Scientific classification
- Kingdom: Animalia
- Phylum: Arthropoda
- Class: Insecta
- Order: Lepidoptera
- Family: Pieridae
- Genus: Pieris
- Species: P. balcana
- Binomial name: Pieris balcana Lorkovic, 1970

= Pieris balcana =

- Genus: Pieris (butterfly)
- Species: balcana
- Authority: Lorkovic, 1970
- Conservation status: LC

Species of butterfly

Pieris balcana, the Balkan green-veined white, is a species of butterfly within the family Pieridae. The species has white upper wings with darkened apex tips. Females contain 2 dark spots on the forewing whereas males only contain 1 that are sometimes absent. The underside of the wings is yellowish with gray scales running along the veins of the wings. The species can be differentiated from the similar Pieris napi from the underside wing gray scales being more spread out and faded, compared to the scales of P. napi being more sharply defined.

== Ecology ==
Pieris balcana occurs in Balkans in regions from Croatia to southwestern Bulgaria and central Greece at elevations up to 1300 m.
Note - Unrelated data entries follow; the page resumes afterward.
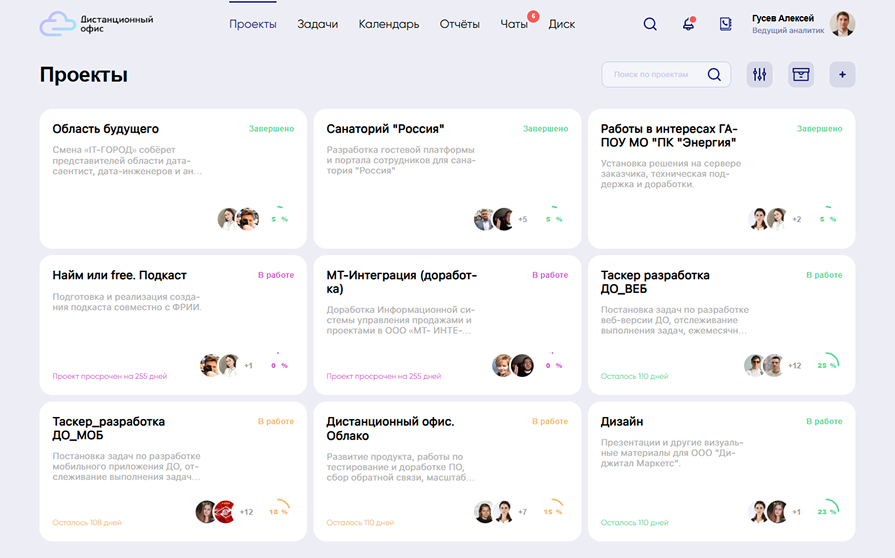Go to the Чаты tab
895x558 pixels.
(x=514, y=24)
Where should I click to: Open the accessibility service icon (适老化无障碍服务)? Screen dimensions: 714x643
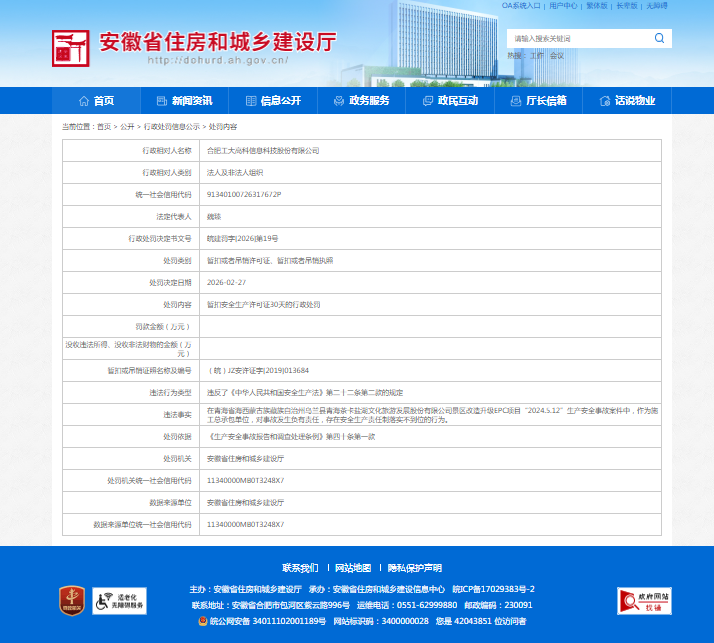click(x=119, y=600)
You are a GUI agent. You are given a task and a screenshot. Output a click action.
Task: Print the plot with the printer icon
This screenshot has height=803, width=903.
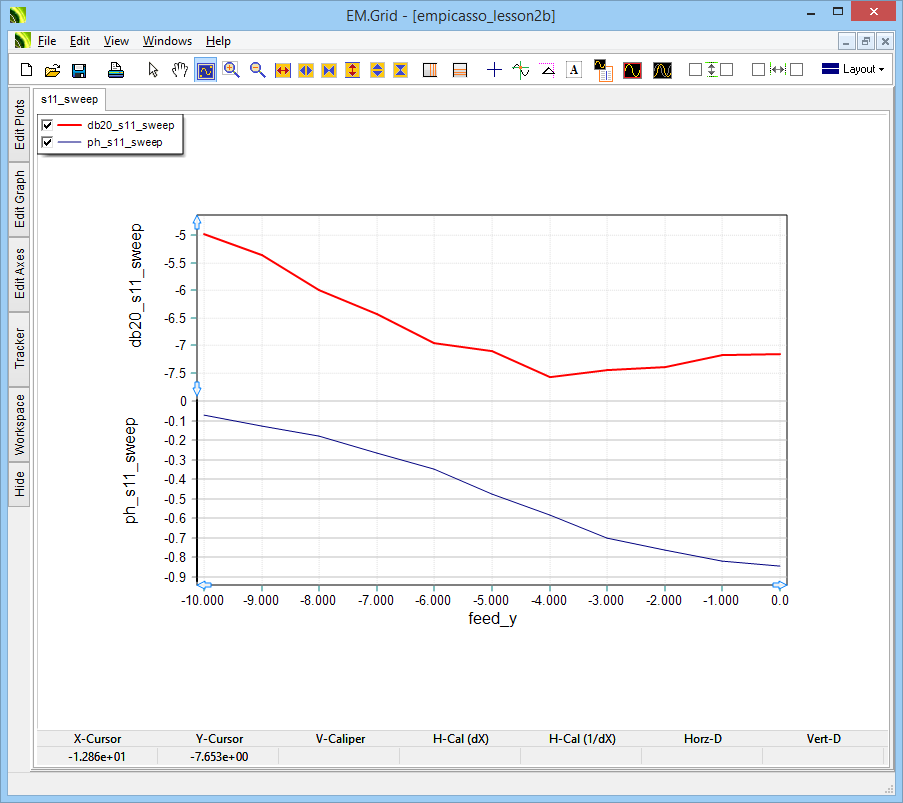pyautogui.click(x=116, y=70)
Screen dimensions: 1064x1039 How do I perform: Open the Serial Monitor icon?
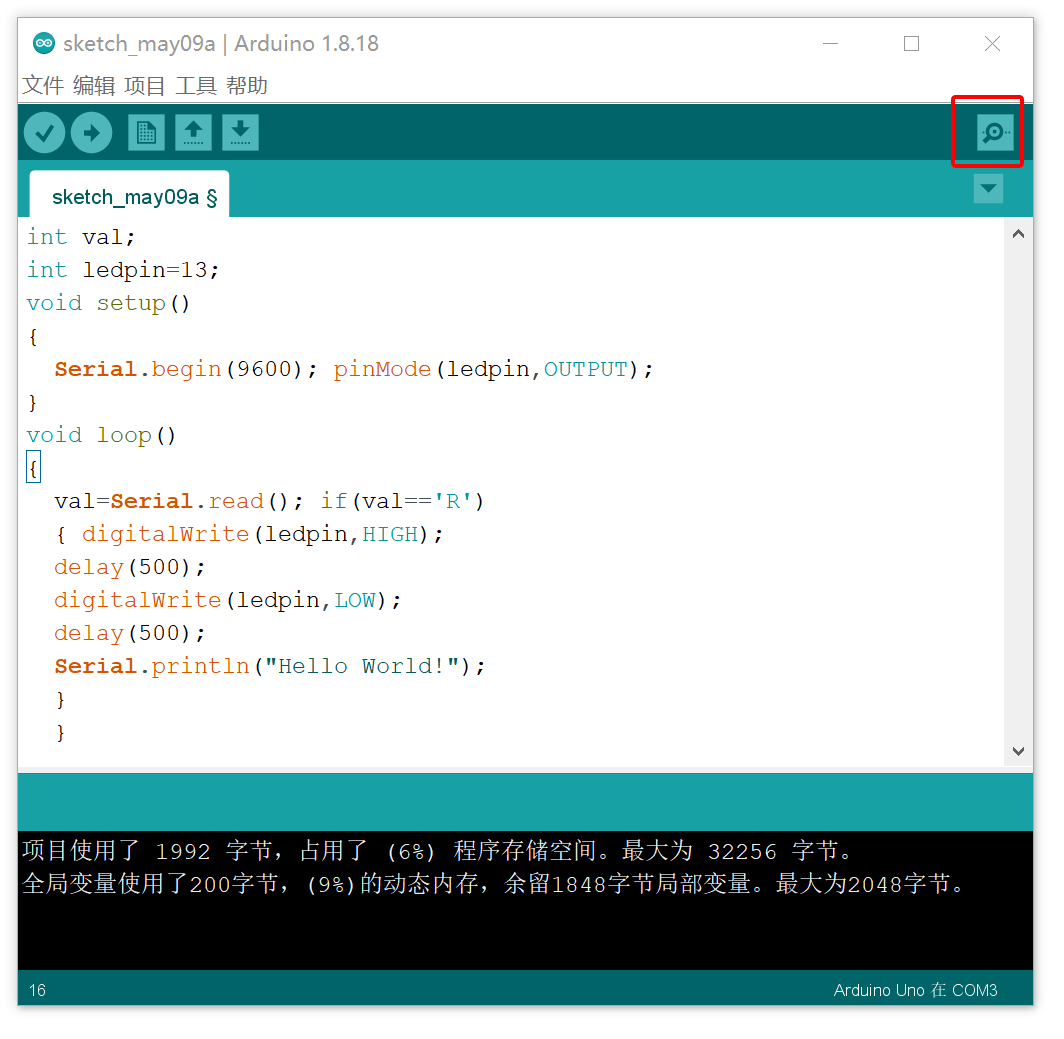987,131
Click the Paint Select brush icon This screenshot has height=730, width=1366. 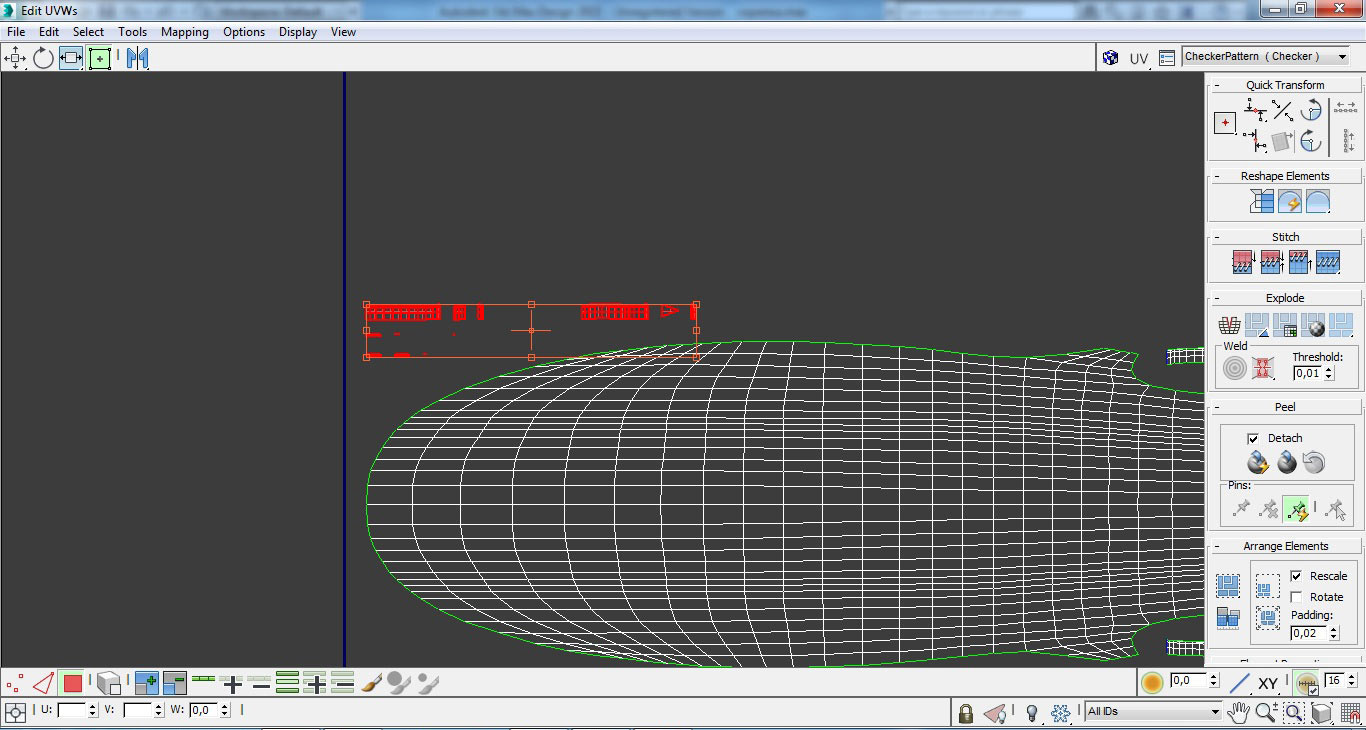pyautogui.click(x=371, y=684)
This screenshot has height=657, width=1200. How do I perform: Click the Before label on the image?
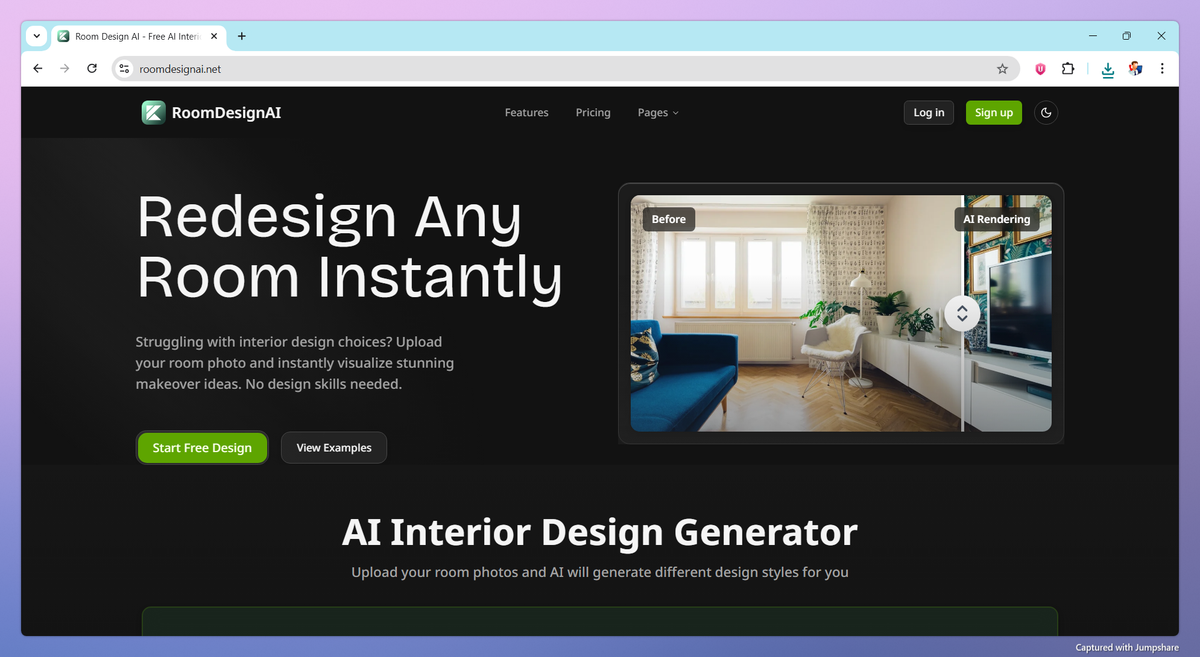668,218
The species inhabits vegetated areas alongside hedges and edges of woodland and woodland clearings. Forest habitats the species inhabits include broadleaf deciduous forests, coniferous woodlands, and mixed woodlands. Eggs are laid on various Brassicaceae members which the larvae feed on, where the adult generations then occur from March to October.

== Conservation ==
Pieris balcana has been assessed as a 'Least concern' species by the IUCN Red List in 2009 due to it having a large occurrence and population size of more than 10,000 adult individuals with no decline in populations of more than 25% in the previous 10 years. It also occurs in a number of protected areas across its range.